Aquaman review

Hey, remember when every threw a fit over this image?


Yeah, let’s just all try to chill out about movies until we see them, okay?

DC Films has been making their case for solo superhero films since 2013’s Man of Steel. What works for that film in terms of the fabled shared “cinematic universe” that is unfairly required by fans nowadays, is the fact that you had a movie that was a story of a single individual that took place in this huge world that would reference both people and places that screamed DC.

While Aquaman is very much a sequel to Justice League, it is it’s own film and doesn’t rely on the whole shared universe that is popular today. While there is a single reference to the Justice League, this is a film about Arthur Curry’s rise from common man to Atlantean King.


While many people may have scratched their heads and wondered why Aquaman would get his own solo film, I was wondering just how seriously this film would take itself. I was worried that it wouldn’t be able to make the fictional, underwater kingdom of Atlantis a world I could believe in, and at a certain point, the movie showed me a world that I know doesn’t exists (right?), but then showed me that the characters not only believed in heir world, but were willing to fight and die for it, and I was sold almost immediately.

The thing that I love about DC films, the thing that separates them from the rest of the comic book movies out there, is the fact that no matter how unbelievable the situation, world, character or storyline may be, you as a viewer never question it, because the characters never question it.  I mean, seriously, a man wearing orange and green armor is going to unite the seven seas and stop a war with the surface world with the help of armored great white sharks, massive sea horses and a magical trident…seems legit.
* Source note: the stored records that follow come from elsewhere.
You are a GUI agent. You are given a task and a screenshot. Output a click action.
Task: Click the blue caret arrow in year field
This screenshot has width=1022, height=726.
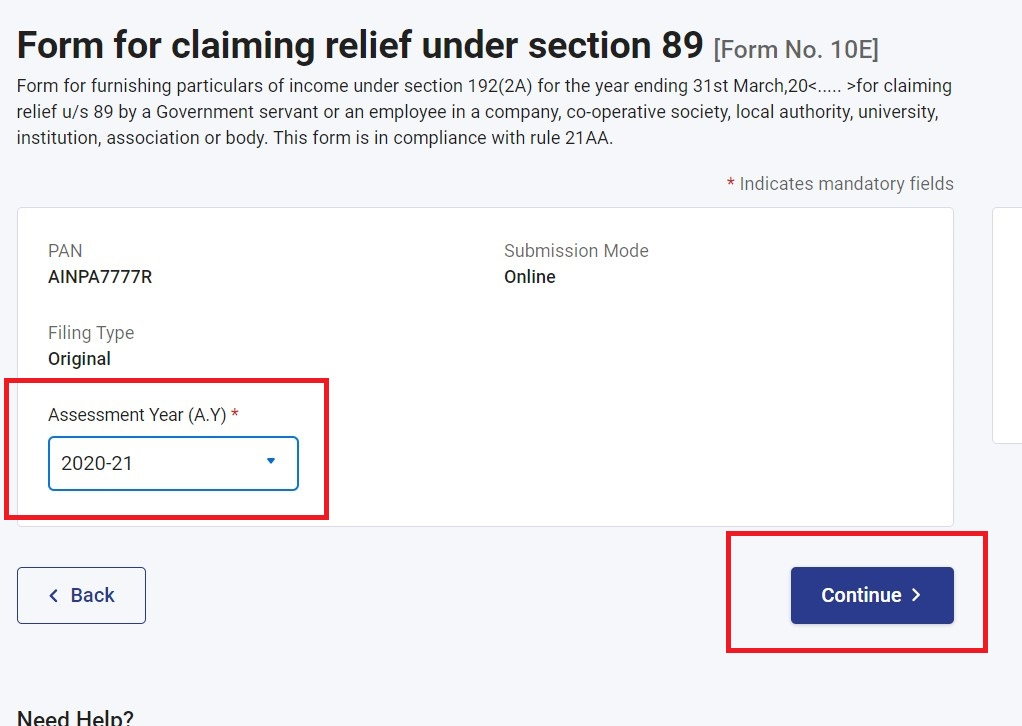tap(270, 462)
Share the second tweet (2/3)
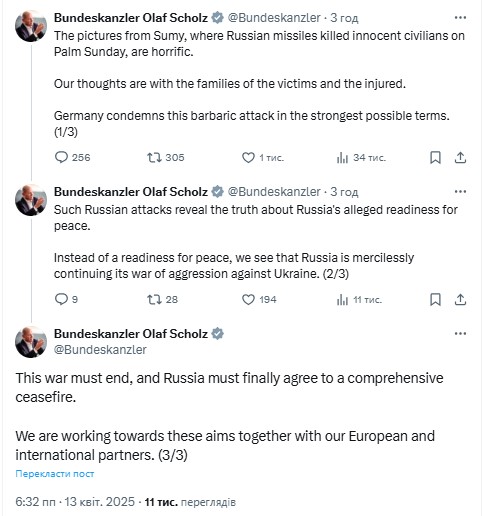Image resolution: width=484 pixels, height=516 pixels. 460,299
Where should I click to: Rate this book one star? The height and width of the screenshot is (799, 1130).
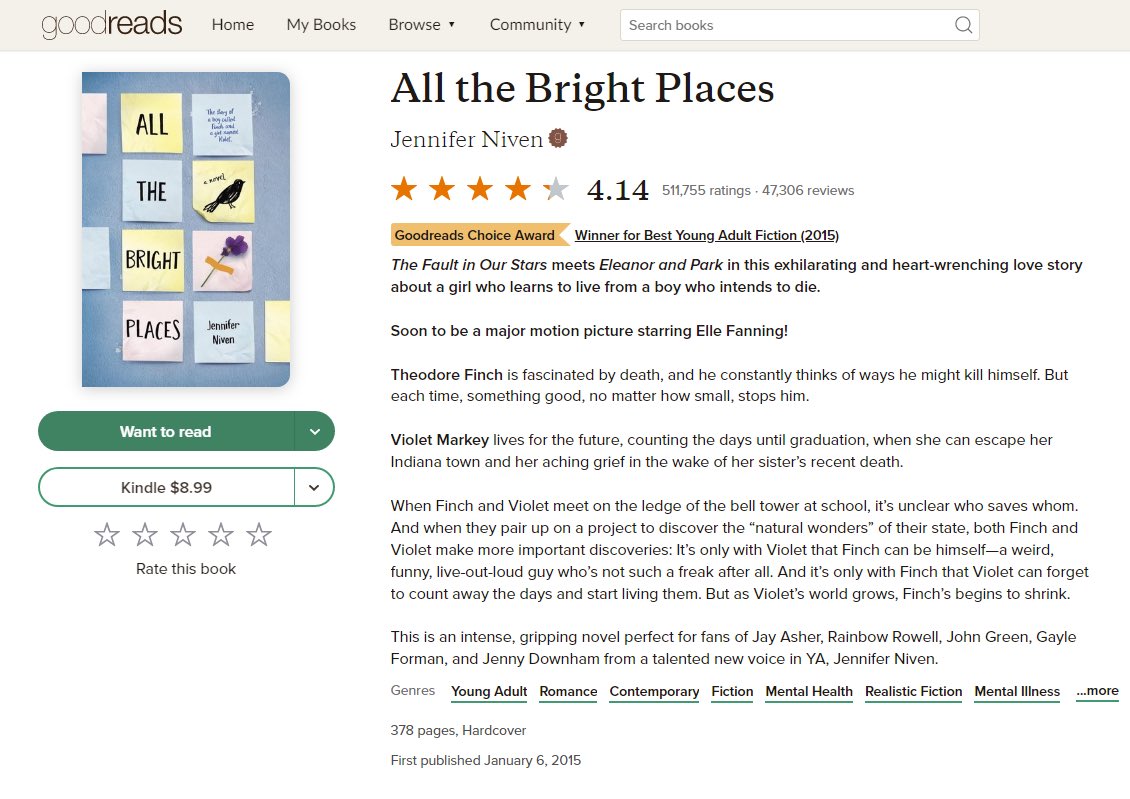click(x=107, y=535)
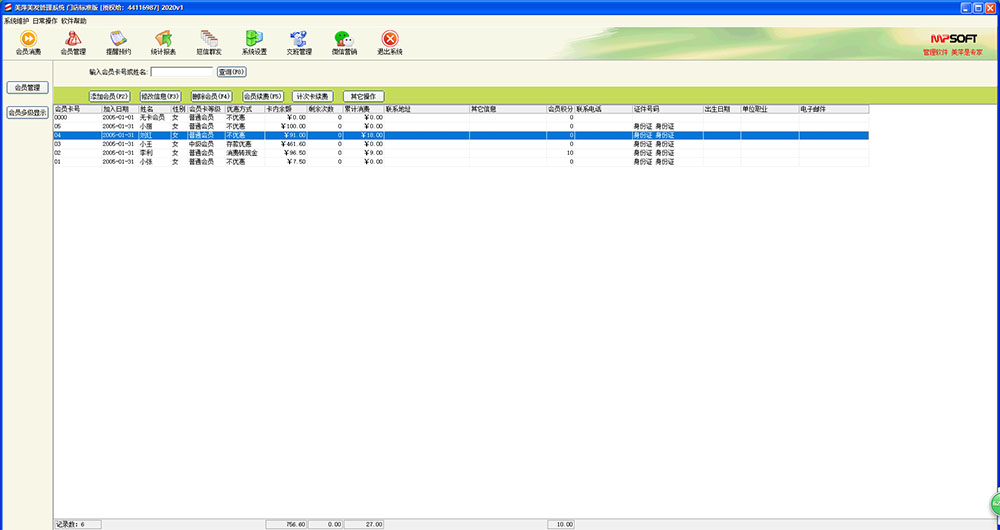Image resolution: width=1000 pixels, height=530 pixels.
Task: Click the 短信群发 SMS icon
Action: point(209,41)
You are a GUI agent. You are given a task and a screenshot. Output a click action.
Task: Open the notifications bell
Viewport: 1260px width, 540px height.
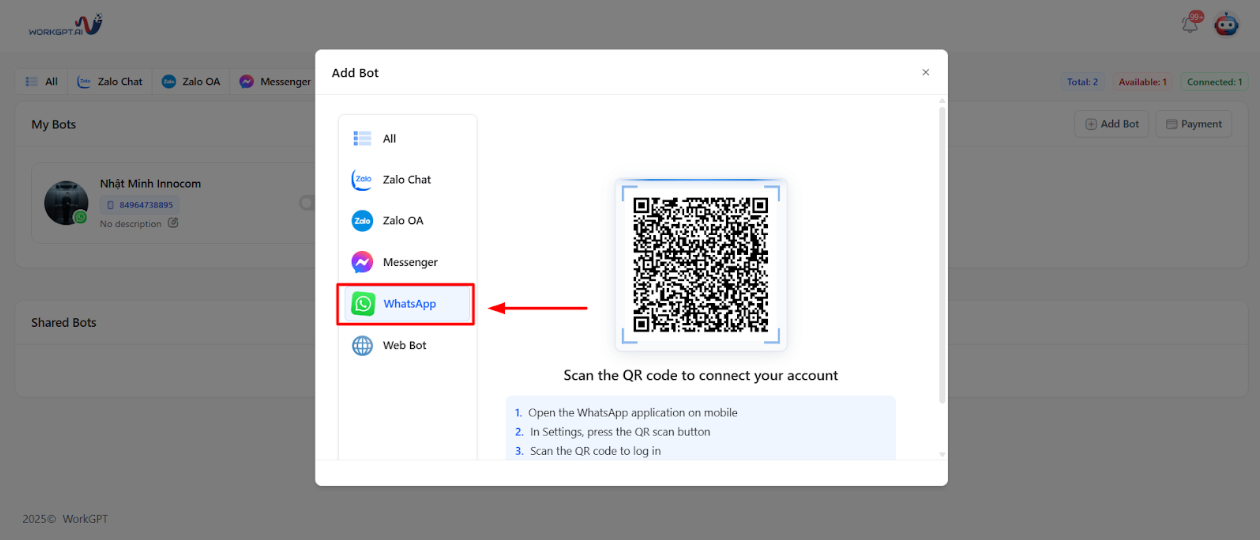(1190, 25)
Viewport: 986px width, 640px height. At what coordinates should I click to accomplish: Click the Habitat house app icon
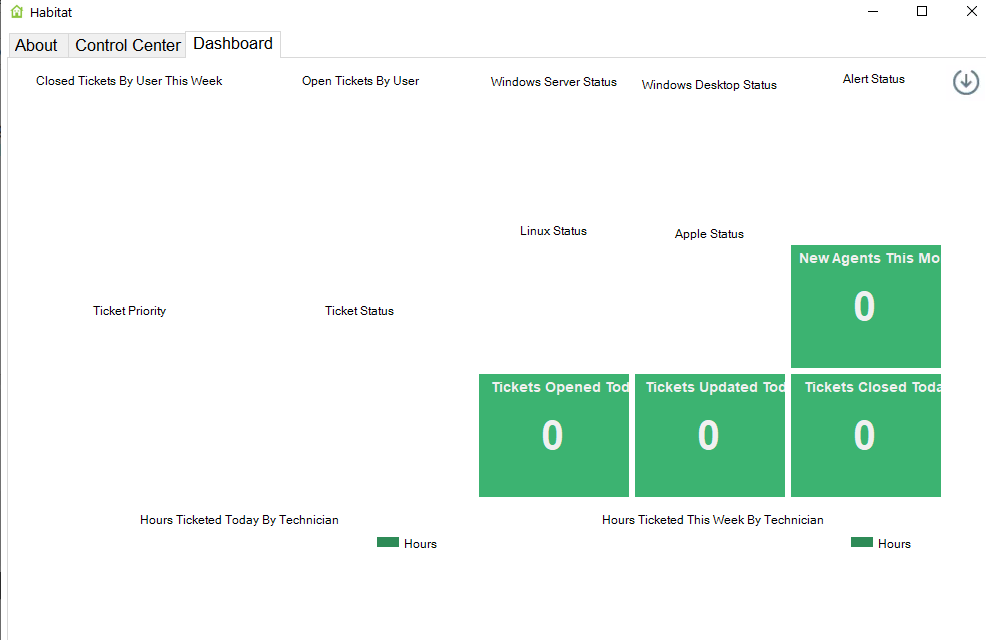click(x=16, y=12)
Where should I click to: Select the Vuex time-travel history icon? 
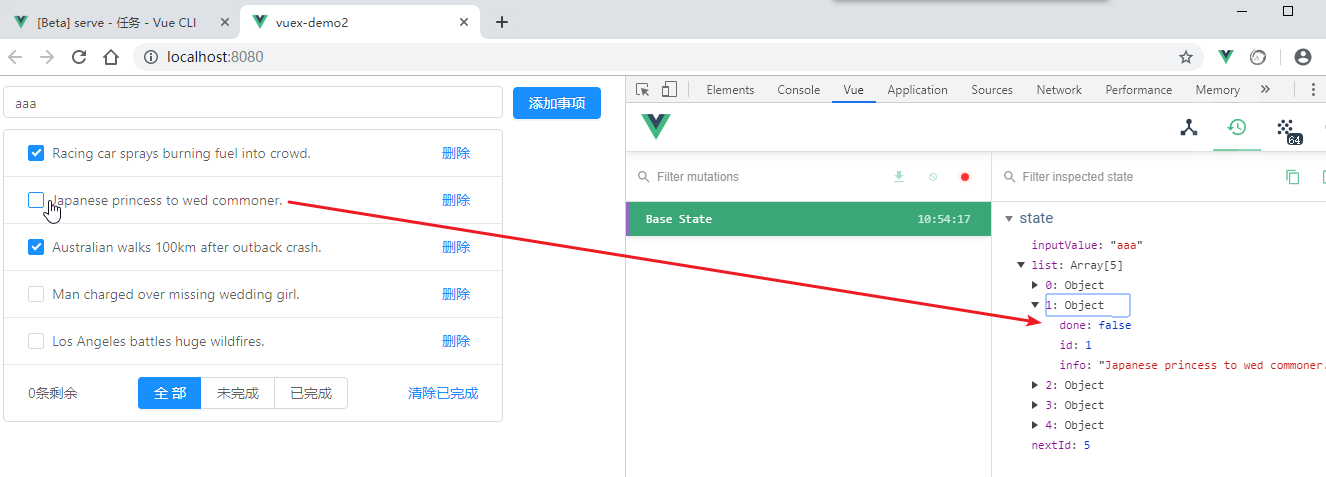click(1237, 127)
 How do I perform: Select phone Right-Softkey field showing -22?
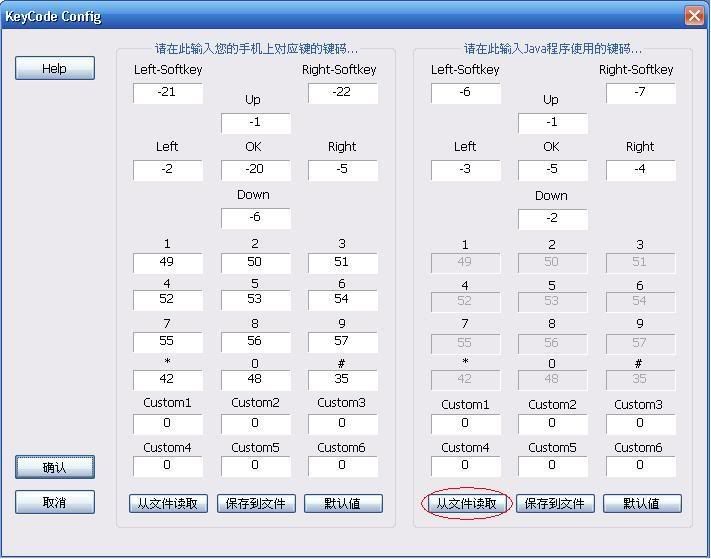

Aquaman himself, Jason Mamoa, grabs the spotlight and runs with it in this film. I was worried about his ability to carry his own film, especially a film of this size, because I am the one guy on the internet that has not seen anything from him outside of Justice League. But it was surprising to see that Aquaman is not just another “bro” put onscreen. That persona is really the viewers fault, as Arthur Curry is a man that doesn’t believe in his own worth as a potential king. Which, as the movie points out, is the very reason he is meant to be king. And Jason Mamoa really pulls off the vulnerability that I have never seen from Aquaman in the comics…not that I’ve read that many Aquaman books. But with this film, I really related to Aquaman’s lack of confidence in the film, and I was constantly surprised by his own ability to adapt and overcome.

While this is Mamoa’s film, the cast is bolster by some impressive actors. While stars like Djimon Hounsou and Willem Dafoe never disappoint, I was impressed to find that there wasn’t a single weak link in this film. Amber Heard as Mera is not just a strong female character for the sake of being a strong female character, she is royalty that see that Atlantis needs change and is willing put put her life on the line to see that the true king is placed on the throne. She’s not serving a person, but n entire nation with her actions.


Patrick Wilson kills it as Ocean Master, being equal parts misguided king, arrogant d-bag and power-hungry soldier. At the same time, Yahya Abdul-Mateen II as Black Manta takes a ridiculous looking character and gives him real depth, anger and purpose while having very limited screen time.


And on top of all of this, Dolph Lundgren makes a great case for being cast as King Randor in the eventual He-Man movie.

Plus, I have to tip my hat to director James Wan for filming crazy action that may emulate a space opera, but is presented in away that makes it feel fresh as well as unique. And holy crap and I happy that he shot the action in a way that didn’t feel clumsy or lost. Honestly, I never questioned his ability to film action. All you need to know about James Wan’s eye for action is found in his film Death Sentence. No, my fear was his ability to capture the scope of Aquaman’s world, and he did it. There is no other way to explain how much James Wan nailed the look and feel of Atlantis an Aquaman film as a whole.

While this movie may just be a glorified fetch quest to find an enchanted King’s weapon, it works because it harkens back to the adventure movies we all loved as kids. This movie has more in common with Indiana Jones than it does Superman, and I for one am so happy about that. This film reminds us why solo superhero films that are also (gasp) origin stories can and do work. Aquaman didn’t need to rely on the gimmick of continuity, or shared universes. It had a simple story that was surprisingly relatable. I don’t relate to Batman, but I want to be like Aquaman. This film does what Wonder Woman did last year. It showcased a good person rising to the challenge of an oppressive world that may reject them. It shows a hero fighting for nothing more than what they think is right.

Say what you will about DC films, but what I love about them is that they’re not afraid to put the emphasis on the hero part of that word.


Aquaman hits theaters on December 21st.